There are lots of perfectly legitimate loans on the UK loan market nowadays. These include payday loans or wage day loans, logbook loans, guarantor loans and other types of specialist loans. They are not generally provided by commercial banks yet you can find them online or in television adverts. Pay day loans are available to individuals who do not have an ideal credit rating, or who could have been turned away for a lending product from a commercial bank.

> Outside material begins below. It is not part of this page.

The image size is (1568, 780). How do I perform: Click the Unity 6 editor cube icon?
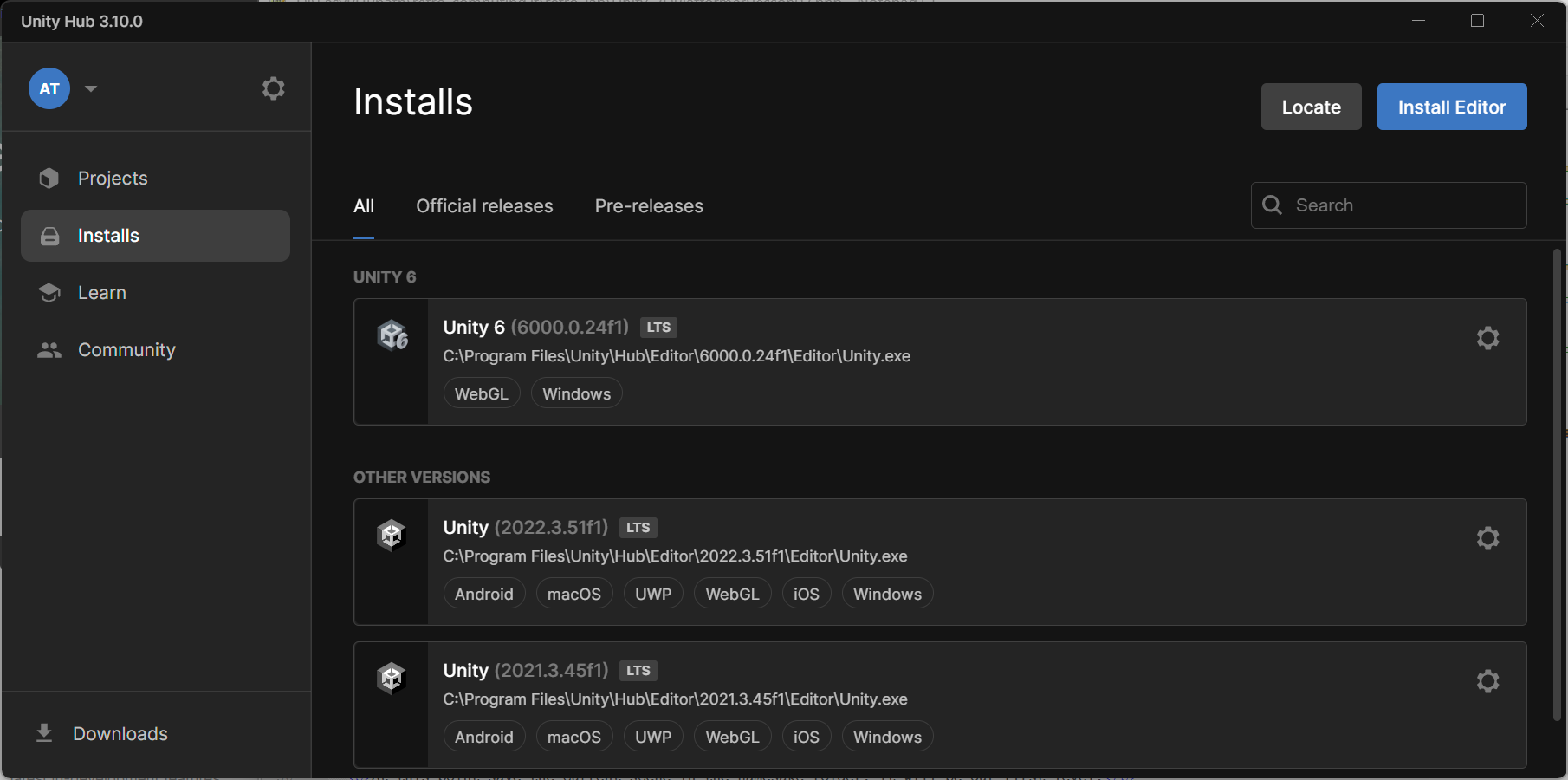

So even if a person has been to court for bankruptcy or doen’t earn an income, they will in most cases be accepted by loans with bad credit lenders. As the loan taker poses a higher risk to the lender, the borrowing rate on pay day loans are usually a little higher than on other loans. This is because the borrower is more than likely to have some difficulty to settle the loan, considering their past performance with lending products. By bringing in a slightly larger rate, the loan provider is managing the heightened risk level. However, payday loan lenders are (for the most part) completely legitimate loan providers and won’t employ any of the approaches employed by loan sharks. To be sure, it is good news to someone who is hard up, that they could take a loan of up to 1,000 pounds and get the money fast. However if they are already in a lot of debt, then it may be careless to take more debts.